How should I feel about not being invited to after-work socializing? My boss and most of my co-workers are in their 20s or 30s; I am in my late 50s. We all get along well at work and are a productive team in a large organization. But I see an “inner circle” that includes my boss, and I’m not a part of it. I’m not a big fan of office gossip — which I know goes on at times at these after-work gatherings. Truthfully, if I were invited I would decline most of the time as I’d rather go to yoga than to happy hour. Maybe my co-workers realize that and that’s why they don’t bother to invite me. But sometimes I feel I should be invited anyway, so I at least have the chance to go — as I might a few times a year. Is it wrong to feel excluded from the inner circle that I don’t want to be a part of anyway?
— California
Like a solid 60 percent of people who write to Work Friend, you seem significantly more interested in having someone vindicate your aggrieved feelings than in actual advice. I’d like to think my role around here is more valuable than mere yes-woman, but you know what? Vindication awarded.
It’s one thing for your younger colleagues to pal around after work without you, but your boss doesn’t have the same freedom. Pretending to like all your employees equally is one of the worst parts of being a manager, but it also prevents them from turning fully paranoid, and prevents your organization from being sued. Remember that rule about elementary school birthday parties? A kid can invite either the whole class or just a couple of close friends, but not everyone except the nose-picker. The same rule goes for bosses.
But you can’t really say this to your manager, because the worst happy-hour invite is a guilt-driven one. Maybe your snobby millennial co-workers see themselves as far too hip to invite a 50-something to the bar, or maybe you make clear in a thousand large and small ways that you hate gossip and snobby millennial co-workers, and people are trying to respect your wishes by not inviting you to settings that involve plenty of both. Either way, the solution is to plan your own after-work gathering so your co-workers know that you’re interested in hanging out occasionally (and that you’re fun), and so your boss gets a gentle reminder that age discrimination is a bad look even after hours.
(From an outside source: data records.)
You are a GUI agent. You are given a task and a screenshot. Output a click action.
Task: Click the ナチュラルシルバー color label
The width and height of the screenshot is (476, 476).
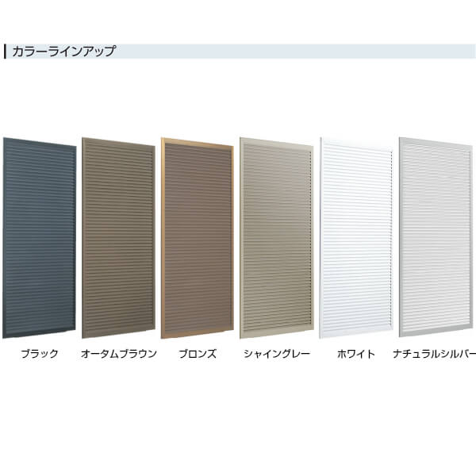pyautogui.click(x=435, y=354)
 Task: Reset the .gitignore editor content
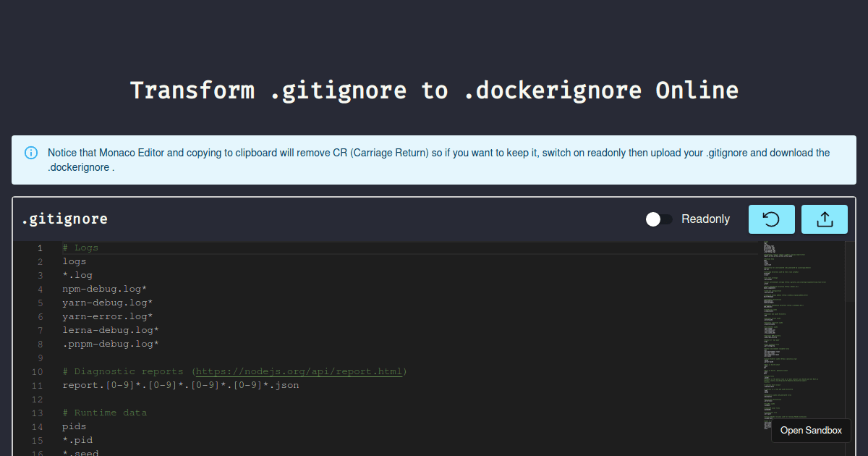(x=771, y=219)
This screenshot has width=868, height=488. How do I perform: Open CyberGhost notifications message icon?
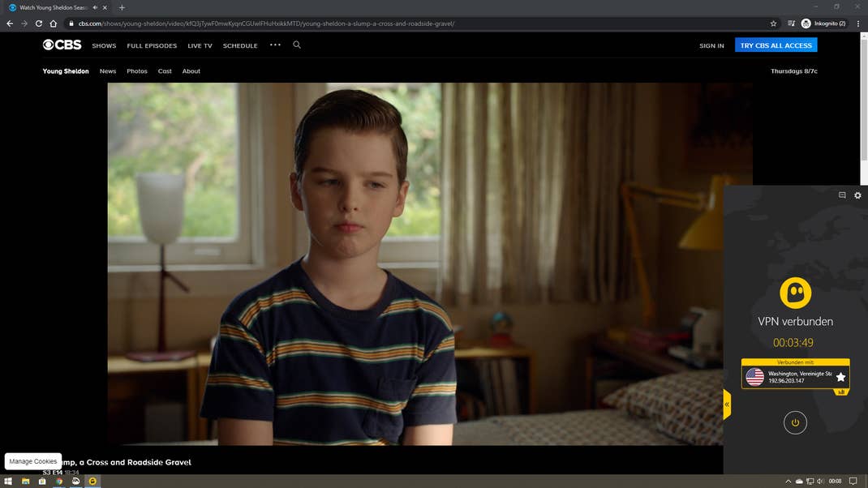pos(842,195)
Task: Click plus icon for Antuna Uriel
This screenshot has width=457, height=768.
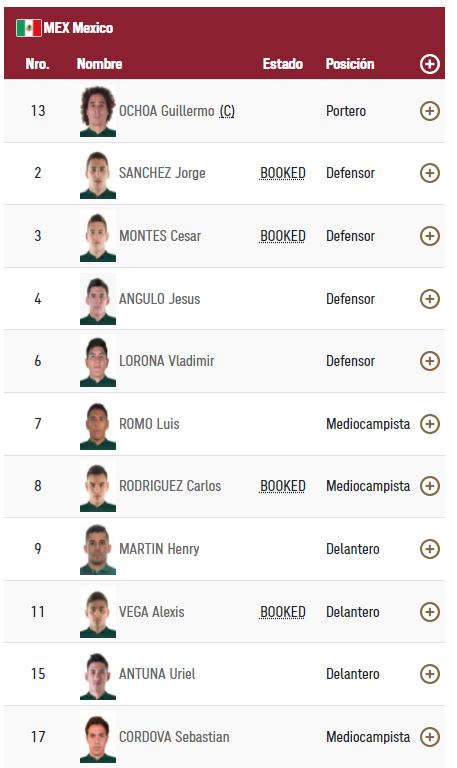Action: click(430, 674)
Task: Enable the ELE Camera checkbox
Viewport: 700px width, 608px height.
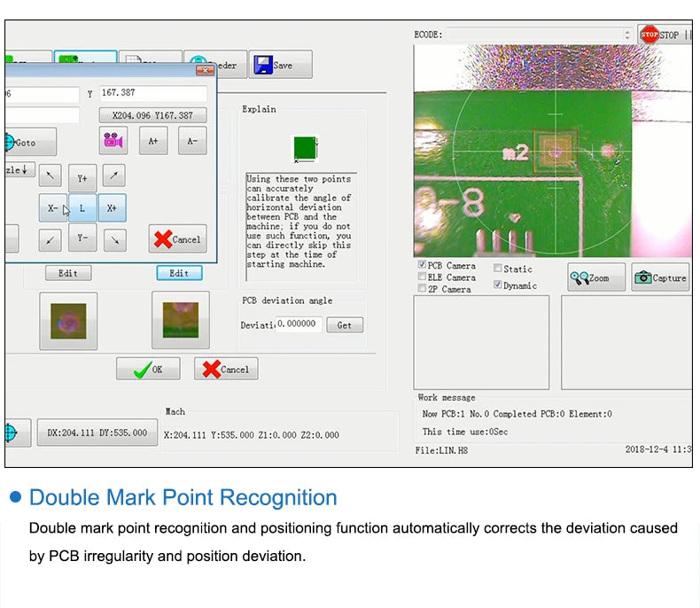Action: [x=422, y=277]
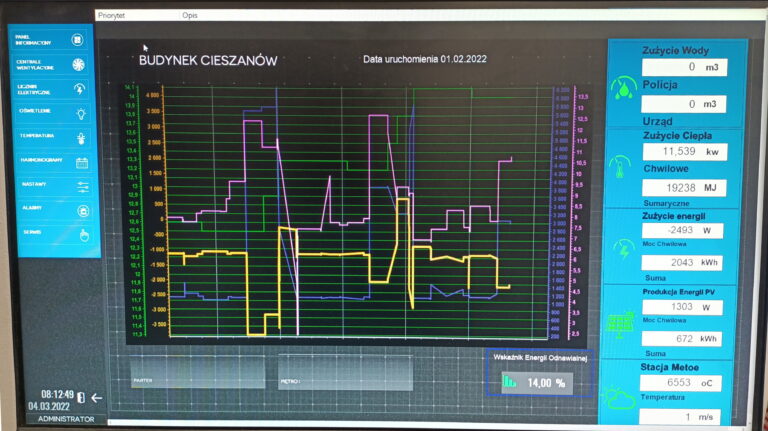Select the Temperatura thermometer icon
Image resolution: width=768 pixels, height=431 pixels.
click(81, 139)
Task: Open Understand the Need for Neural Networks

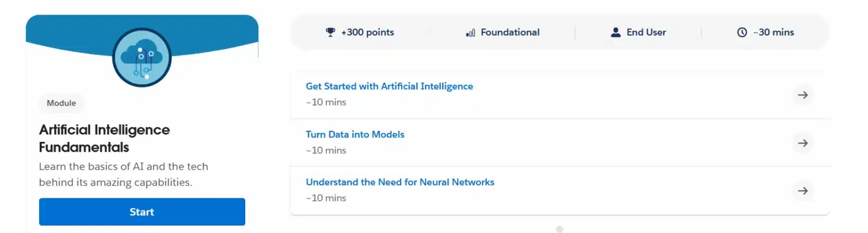Action: tap(400, 182)
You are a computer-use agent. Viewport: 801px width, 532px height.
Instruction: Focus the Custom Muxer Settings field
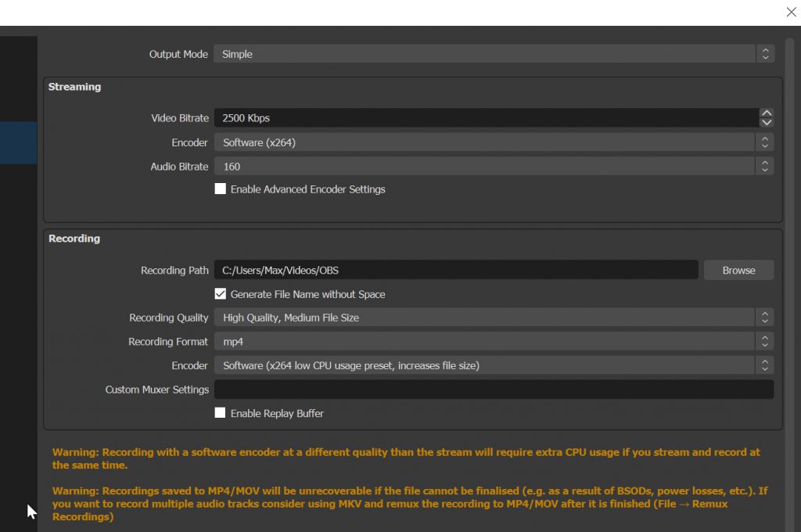pyautogui.click(x=493, y=390)
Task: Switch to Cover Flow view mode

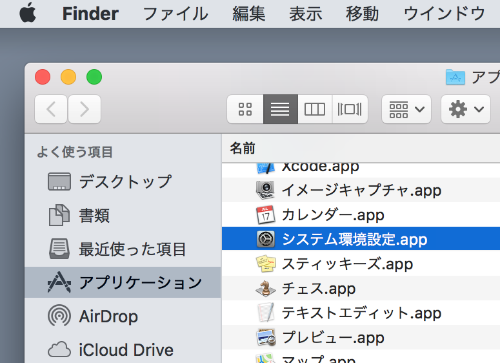Action: pyautogui.click(x=350, y=109)
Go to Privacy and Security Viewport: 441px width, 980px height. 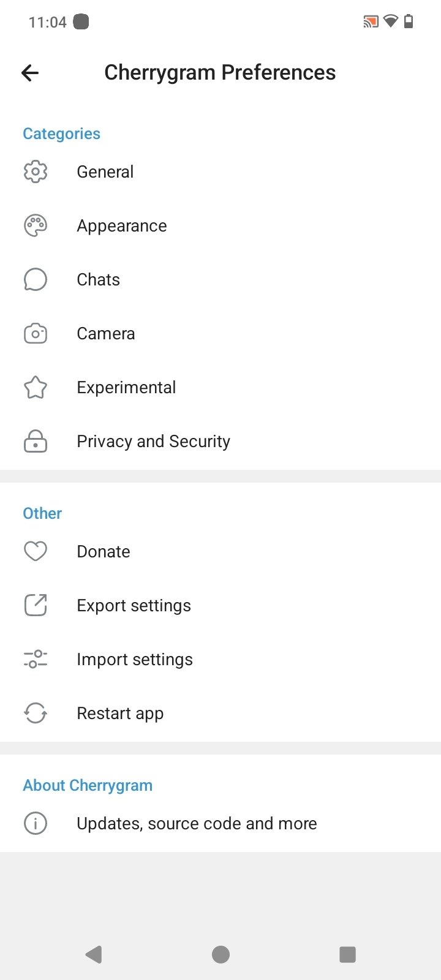pos(153,442)
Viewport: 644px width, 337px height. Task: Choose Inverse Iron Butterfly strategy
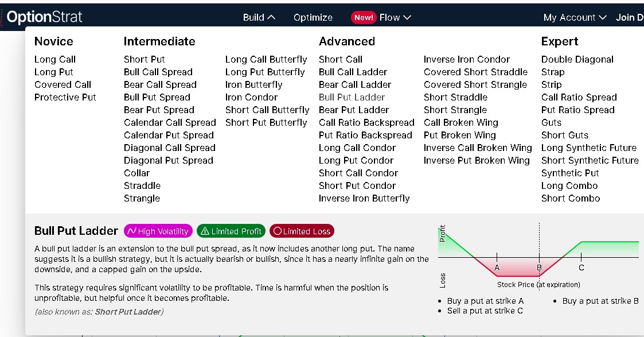click(x=364, y=198)
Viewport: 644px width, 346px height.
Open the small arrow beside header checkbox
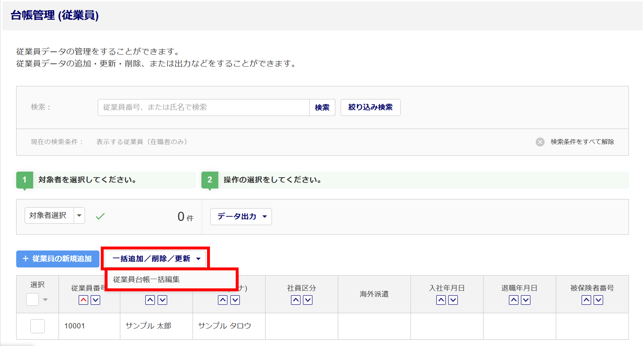(45, 300)
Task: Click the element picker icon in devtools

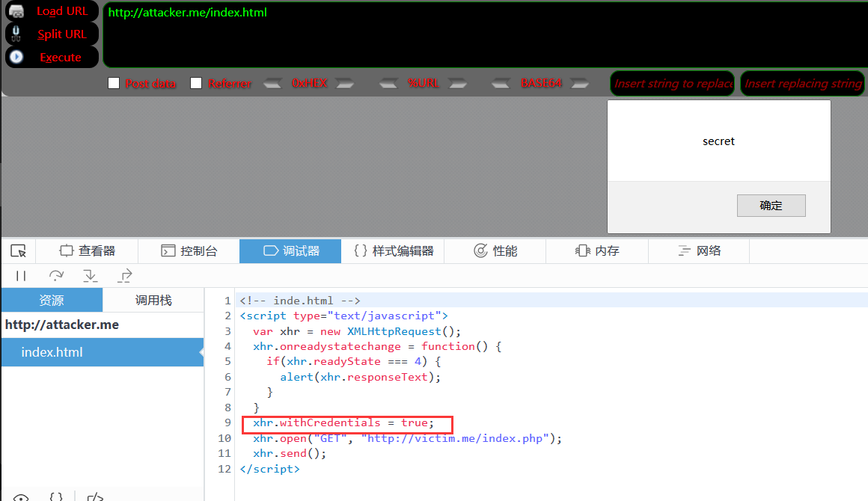Action: pos(19,251)
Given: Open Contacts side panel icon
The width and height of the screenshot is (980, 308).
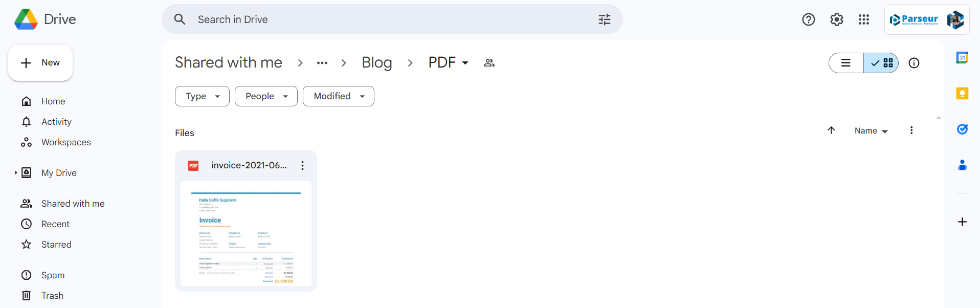Looking at the screenshot, I should [962, 165].
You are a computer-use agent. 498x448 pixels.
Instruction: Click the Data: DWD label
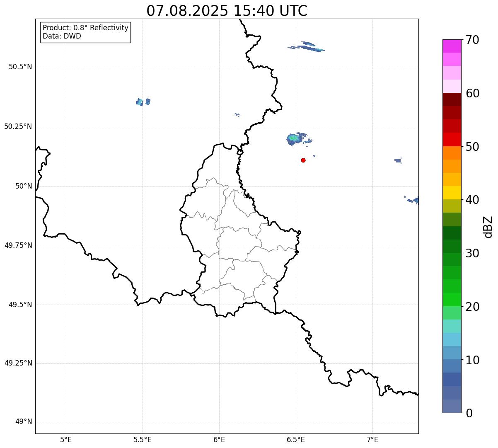pos(62,36)
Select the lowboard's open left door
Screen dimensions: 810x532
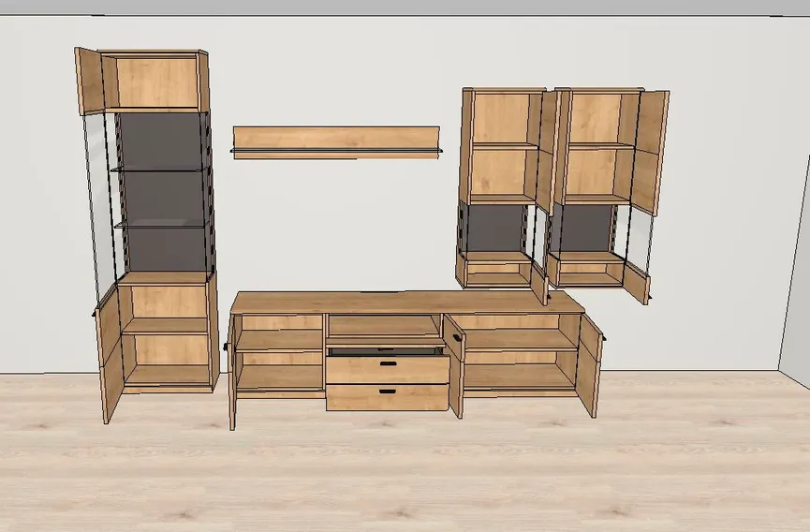click(232, 372)
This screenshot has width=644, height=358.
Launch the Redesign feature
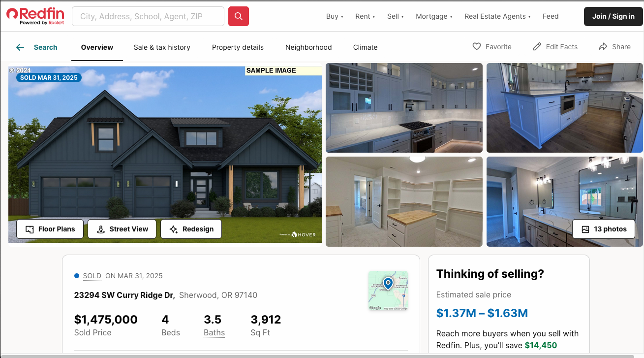click(x=191, y=229)
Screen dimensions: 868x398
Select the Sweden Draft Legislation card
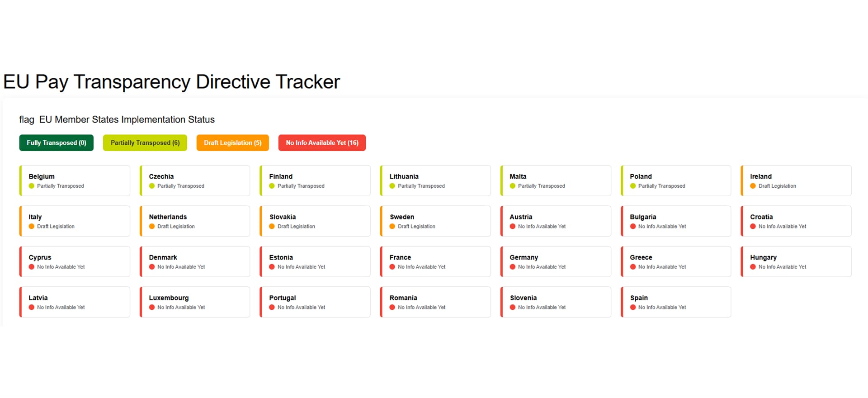(435, 221)
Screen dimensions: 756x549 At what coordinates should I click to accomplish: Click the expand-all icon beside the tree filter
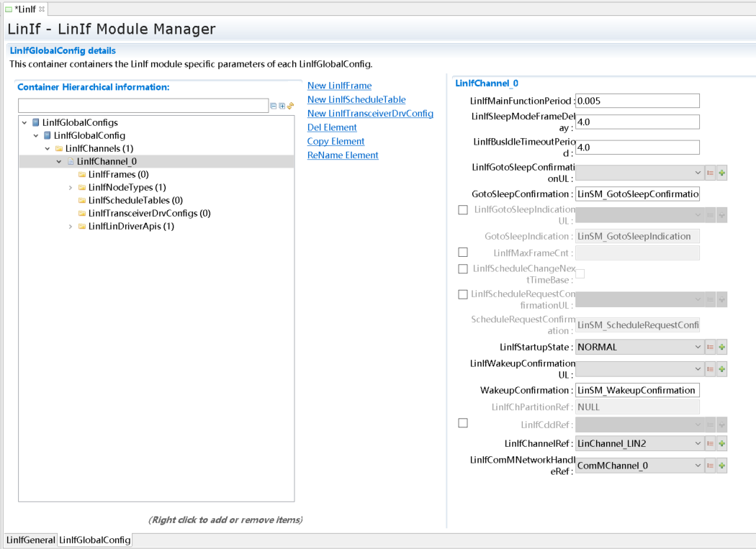(x=282, y=106)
The Life You Save May Be Your Own
I’ve been an executive assistant since I graduated from college eight years ago. I never intended to make this my career path despite working for celebrities and high-level executives.
I recently (and reluctantly) started another E.A. role at a new firm. My hope was to use this position as a steppingstone to something better. The firm is hiring for a position I’m very much interested in and qualified for. Would it be appropriate if I asked to be considered?
— E.S., San Francisco
You know how people graduate from executive assistant jobs? They apply for jobs doing something else!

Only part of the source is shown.